Can you pick up the blog post below about training for a marathon with a personal trainer and carry it on after its last sentence?

- Selected excerpt
================

Monday, July 5, 2010

Home Remedies

Well, this marathon is trying to kill me! Did I tell you that I have a personal trainer now? He is also trying to kill me. The first time I met with him, he said to me, "Okay, do 15 push ups." I looked at him, decided he was serious, and replied, "I appreciate you thinking I'm capable of something like that, but trust me, I can't do 15." Can I just tell you that this man not only had me do 15 push ups, but he had me do THREE sets of 15. Mind you, I was about to die after the first seven, but I struggled through the others. I am leaving out that this was circuit training, meaning that he had me doing other types of painful resistance exercises in between the push up torture. And at the end of these workouts, which he switches up on me, he always applauds my strength, determination and my not getting sick. I secretly think that he hopes that I will vomit one day. You know that I watch Biggest Loser and that Jillian tells the contestants that if they don't vomit then they aren't working hard enough. Ummm...not sure I agree with that. I've worked pretty hard before and not lost my lunch.

================

(Data pulled from a collection)
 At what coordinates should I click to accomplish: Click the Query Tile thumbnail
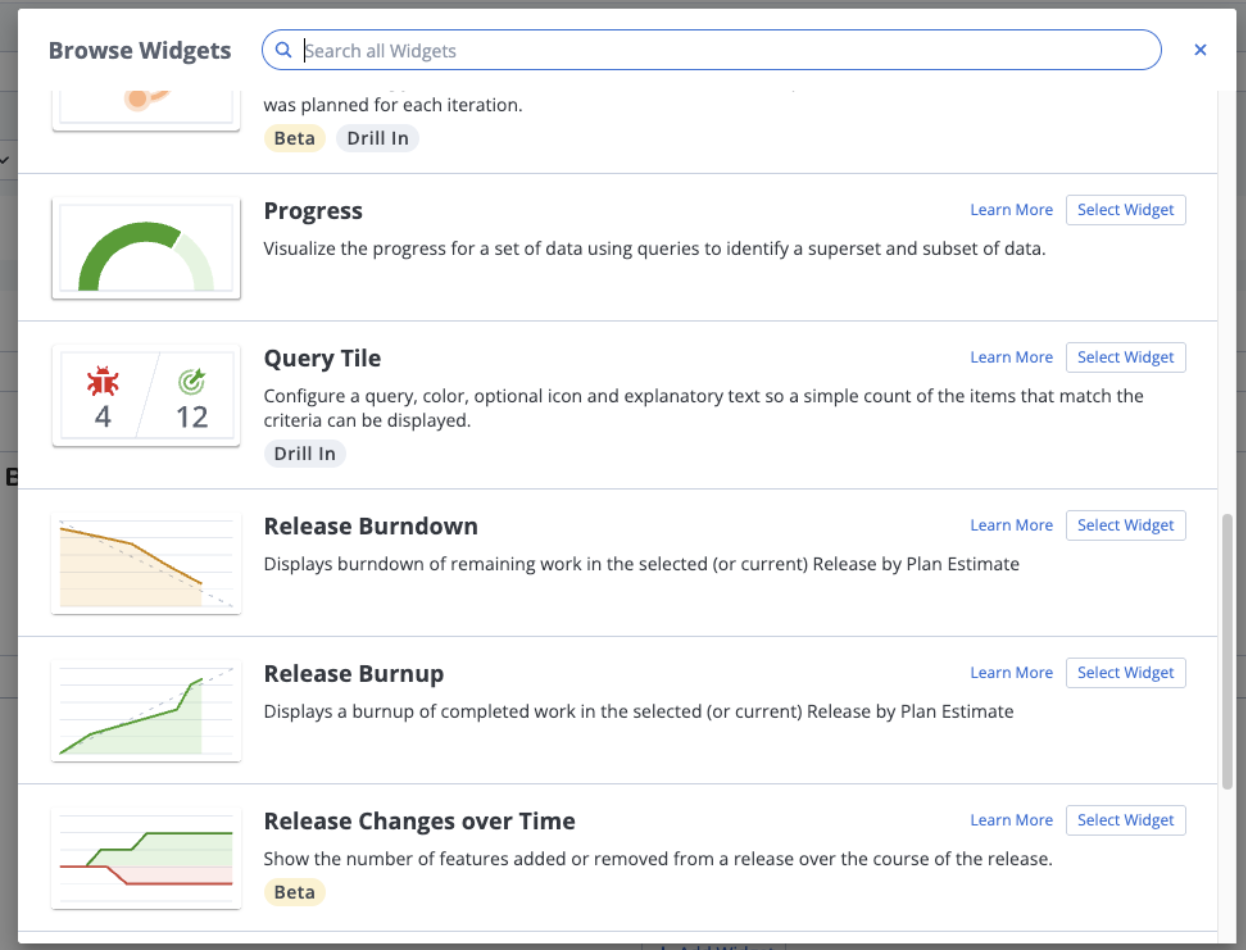click(x=146, y=396)
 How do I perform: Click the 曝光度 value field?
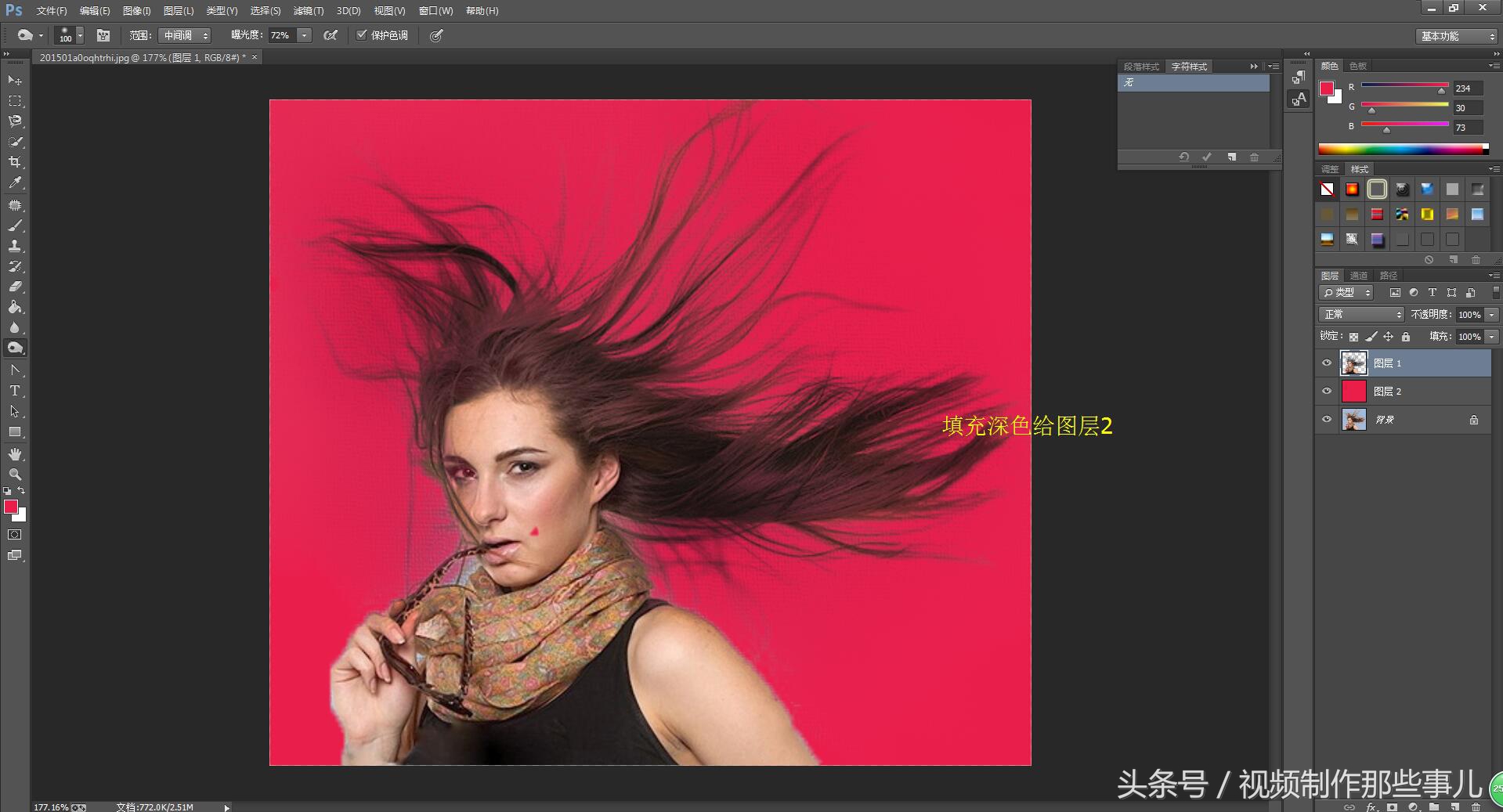point(280,36)
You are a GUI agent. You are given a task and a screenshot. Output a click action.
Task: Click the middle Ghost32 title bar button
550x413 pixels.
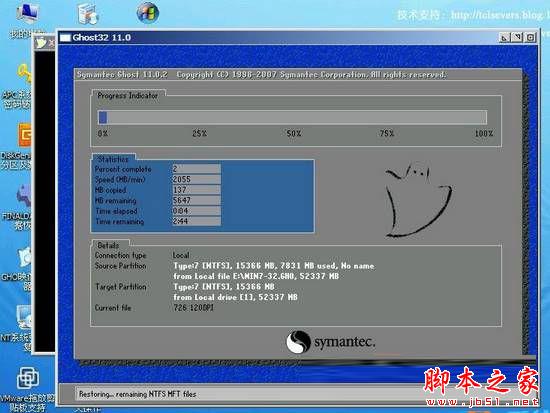pyautogui.click(x=517, y=37)
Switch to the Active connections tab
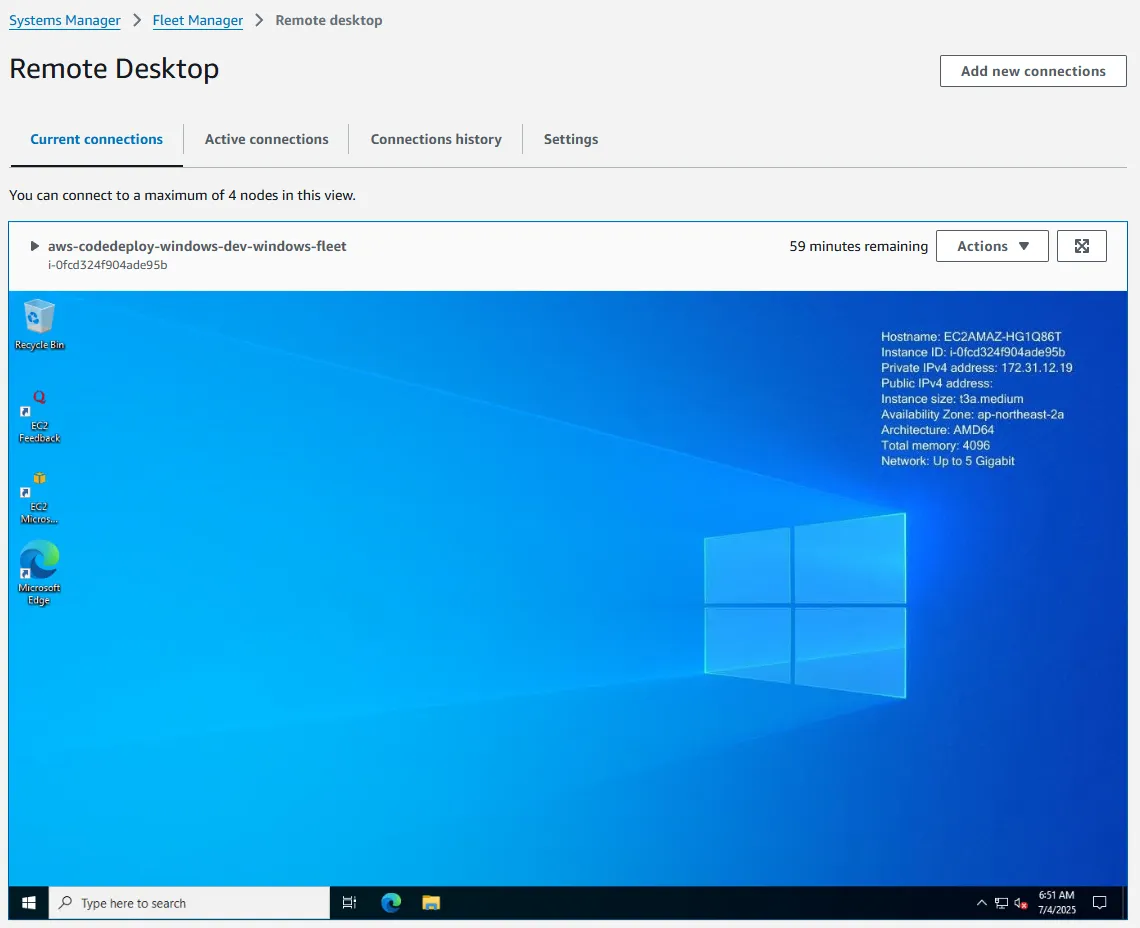 266,139
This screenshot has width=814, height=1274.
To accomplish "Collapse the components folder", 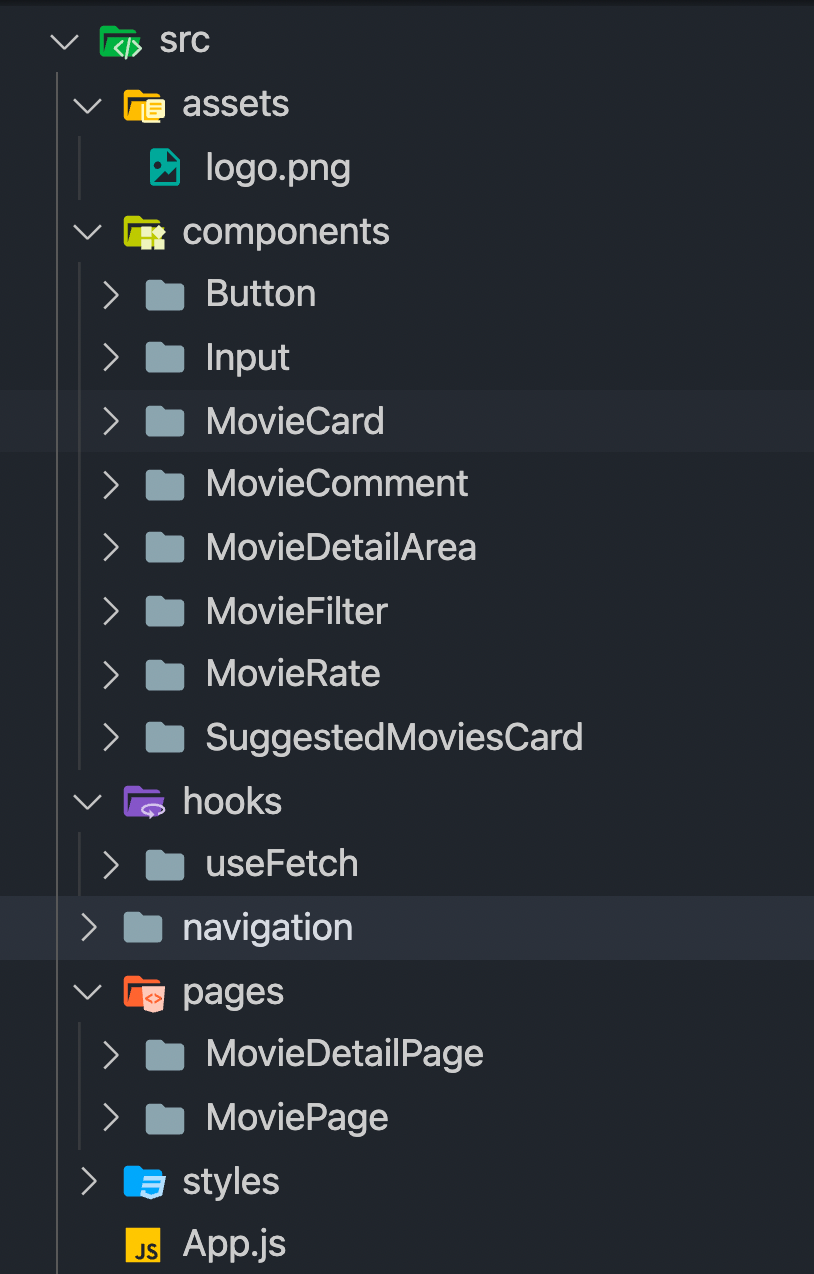I will tap(87, 231).
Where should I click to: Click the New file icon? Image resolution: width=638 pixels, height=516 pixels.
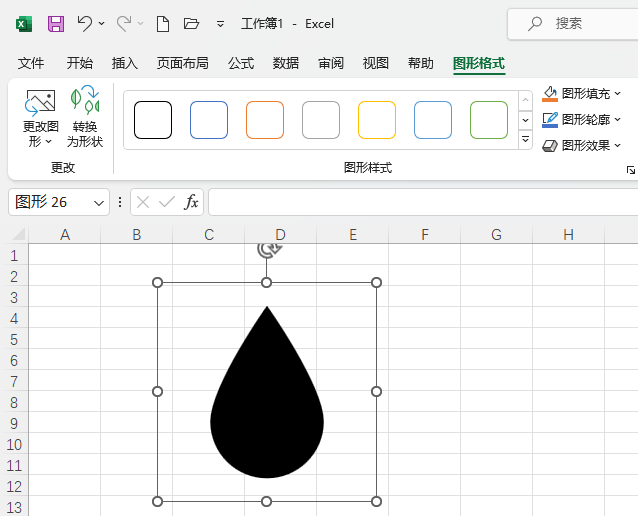pos(163,23)
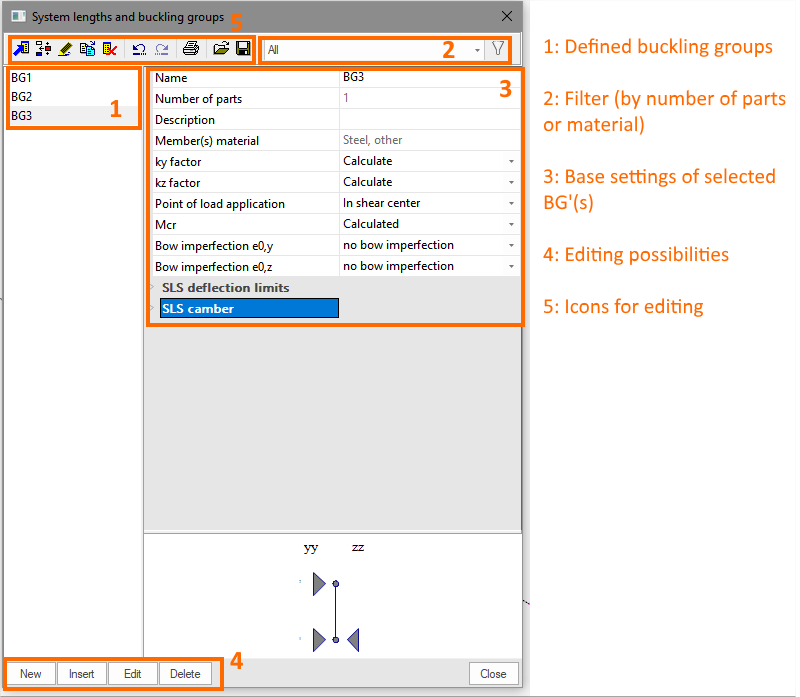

================

- Task result
So needless to say, after this first workout, I anticipated that my body would hurt worst than I could imagine. I patiently waited, and sure enough, the next day I could barely lift my arms. I was complaining to my mom about how sore I was and she said, "I don't know why you don't believe me that Vic's VapoRub relieves sore muscle pain." I just shook my head and thought, "people and their home remedies." But nevertheless, I heavily applied Vic's to my triceps, biceps, shoulders and upper back. I slept well that night and was thoroughly surprised when I awakened and could lift my arms! That's right folks, I was no longer crippled by my stiff muscles.

I was reminded of that movie "My Big Fat Greek Wedding". Remember that? In the movie, her dad was convinced that Windex was the cure all to any and everything. You have a zit? Put some Windex on it. And voila! Problem solved.

There is also the Chris Rock stand up, where he talks about his father being convinced that Robitussin is the cure all. He says that his dad used to tell them to put "Tussin" on their cuts and scrapes. "Dad, I broke my arm!" "Boy, you better go put some tussin on it."

I'm wondering now, after my miraculous recovery with the Vic's, if there is any truth to the Windex or Robitussin theory. I don't know if I'm courageous enough to try, but I implore you to do so, if you feel so inclined.